Even if I’m right and Meg Murry is the Meg I’m looking for, the A Wrinkle in Time that Girl Detective entrusted with her next clue is long gone—lost or recycled in the forgotten dump heap of old library books. My heart sinks. Too late. I’m too late.
Closing my eyes, I search for Girl Detective through time and space. I see her blue eyes. The ones from the bottom of the creek. And tell her I’m sorry.
With a tip of my finger, I shut the cover of the last book before me. It falls onto its pages like a freshly cut tree collapsing onto a leafy forest floor. It’s finally time to close the book on Girl Detective. To close the book on all of it.
After returning all the Wrinkles back to the shelf, I pick up James and the Giant Peach again. It feels like comfort food in my hand as I carry it to the checkout counter.
“Get everything you need?” Mrs. Thompson asks.
“Not really,” I say.
Mrs. Thompson stops mid-scan. “What’s the matter? You never look like this when you’re checking out a book.”
I force a smile. “I’m fine.” But I’m not fine. A part of me wants to tell Mrs. Thompson all about it. How I can’t find Girl Detective because I was born too late.
“Okay, but I’ve seen that troubled look before,” she says. “At some point, you’ll need to unload it.”

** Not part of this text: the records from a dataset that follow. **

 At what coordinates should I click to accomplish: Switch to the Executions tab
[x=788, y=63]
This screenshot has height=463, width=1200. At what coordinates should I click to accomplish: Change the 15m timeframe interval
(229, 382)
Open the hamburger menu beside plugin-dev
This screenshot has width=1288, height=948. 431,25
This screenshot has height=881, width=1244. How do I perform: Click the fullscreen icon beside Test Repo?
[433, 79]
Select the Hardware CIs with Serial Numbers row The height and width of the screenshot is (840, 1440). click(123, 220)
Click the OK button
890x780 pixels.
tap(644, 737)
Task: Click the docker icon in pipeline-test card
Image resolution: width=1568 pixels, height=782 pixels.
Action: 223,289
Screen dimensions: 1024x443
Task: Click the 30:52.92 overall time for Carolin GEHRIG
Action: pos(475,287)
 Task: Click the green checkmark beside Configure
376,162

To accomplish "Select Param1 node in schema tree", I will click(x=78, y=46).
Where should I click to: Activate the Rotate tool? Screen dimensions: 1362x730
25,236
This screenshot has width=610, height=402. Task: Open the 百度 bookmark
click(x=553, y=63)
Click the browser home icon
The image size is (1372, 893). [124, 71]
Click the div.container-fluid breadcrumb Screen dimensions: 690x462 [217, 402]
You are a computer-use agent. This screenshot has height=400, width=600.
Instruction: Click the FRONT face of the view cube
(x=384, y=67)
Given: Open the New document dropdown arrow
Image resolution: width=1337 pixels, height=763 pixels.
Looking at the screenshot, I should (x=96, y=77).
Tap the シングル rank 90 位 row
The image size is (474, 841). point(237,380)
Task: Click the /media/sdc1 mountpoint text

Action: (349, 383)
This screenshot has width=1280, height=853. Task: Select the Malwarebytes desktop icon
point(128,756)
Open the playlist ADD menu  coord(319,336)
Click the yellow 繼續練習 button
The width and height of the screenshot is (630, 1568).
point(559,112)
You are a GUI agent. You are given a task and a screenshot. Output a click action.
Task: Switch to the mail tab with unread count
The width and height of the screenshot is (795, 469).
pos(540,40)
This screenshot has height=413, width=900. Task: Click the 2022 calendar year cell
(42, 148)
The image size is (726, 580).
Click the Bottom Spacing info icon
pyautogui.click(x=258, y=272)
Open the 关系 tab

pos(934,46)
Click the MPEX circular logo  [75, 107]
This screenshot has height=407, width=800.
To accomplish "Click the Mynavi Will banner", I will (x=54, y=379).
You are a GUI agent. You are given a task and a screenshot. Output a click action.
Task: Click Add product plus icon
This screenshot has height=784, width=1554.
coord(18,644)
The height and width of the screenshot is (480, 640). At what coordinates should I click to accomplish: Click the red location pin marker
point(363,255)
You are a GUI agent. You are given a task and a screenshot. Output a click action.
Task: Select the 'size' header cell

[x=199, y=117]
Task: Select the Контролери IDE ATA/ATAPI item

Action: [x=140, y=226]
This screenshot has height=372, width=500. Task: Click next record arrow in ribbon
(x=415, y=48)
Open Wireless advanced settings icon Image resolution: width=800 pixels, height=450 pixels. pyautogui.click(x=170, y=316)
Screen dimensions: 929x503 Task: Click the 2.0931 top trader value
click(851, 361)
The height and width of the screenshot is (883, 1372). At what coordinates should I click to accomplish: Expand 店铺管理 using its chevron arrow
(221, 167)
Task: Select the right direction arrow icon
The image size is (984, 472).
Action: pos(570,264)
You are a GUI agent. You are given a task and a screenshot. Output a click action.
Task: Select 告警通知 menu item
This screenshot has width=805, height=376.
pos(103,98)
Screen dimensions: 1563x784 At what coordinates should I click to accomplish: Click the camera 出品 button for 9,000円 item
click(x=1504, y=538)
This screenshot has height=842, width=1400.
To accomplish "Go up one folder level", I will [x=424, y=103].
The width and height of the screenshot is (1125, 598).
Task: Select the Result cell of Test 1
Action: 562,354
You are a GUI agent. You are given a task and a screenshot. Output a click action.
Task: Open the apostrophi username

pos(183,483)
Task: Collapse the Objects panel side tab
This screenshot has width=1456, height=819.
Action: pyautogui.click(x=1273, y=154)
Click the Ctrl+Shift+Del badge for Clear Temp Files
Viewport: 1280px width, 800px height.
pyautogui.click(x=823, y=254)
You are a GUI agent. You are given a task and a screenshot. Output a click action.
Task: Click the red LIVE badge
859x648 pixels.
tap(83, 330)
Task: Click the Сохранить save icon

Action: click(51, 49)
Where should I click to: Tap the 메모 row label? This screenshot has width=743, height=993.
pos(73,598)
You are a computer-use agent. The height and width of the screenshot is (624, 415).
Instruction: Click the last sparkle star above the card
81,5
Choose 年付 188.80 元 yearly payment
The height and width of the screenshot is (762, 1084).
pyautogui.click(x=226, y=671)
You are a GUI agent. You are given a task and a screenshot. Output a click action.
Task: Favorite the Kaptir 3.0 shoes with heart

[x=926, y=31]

I nod and take James in my arms. “Thanks,” I say and start to turn but don’t. I look up at the librarian. “Mrs. Thompson?”
She peers over her computer. “Yes, Birdie.”
“What happens to old books that the library doesn’t want anymore?”
“What do you mean?”
“You know, the old ones. The special ones that got too old or too fragile to stay. What happens to them?”
Mrs. Thompson grins oddly. “Oh, dear.” She glances over her shoulder, then leans in conspiratorially. “We do have a little secret.”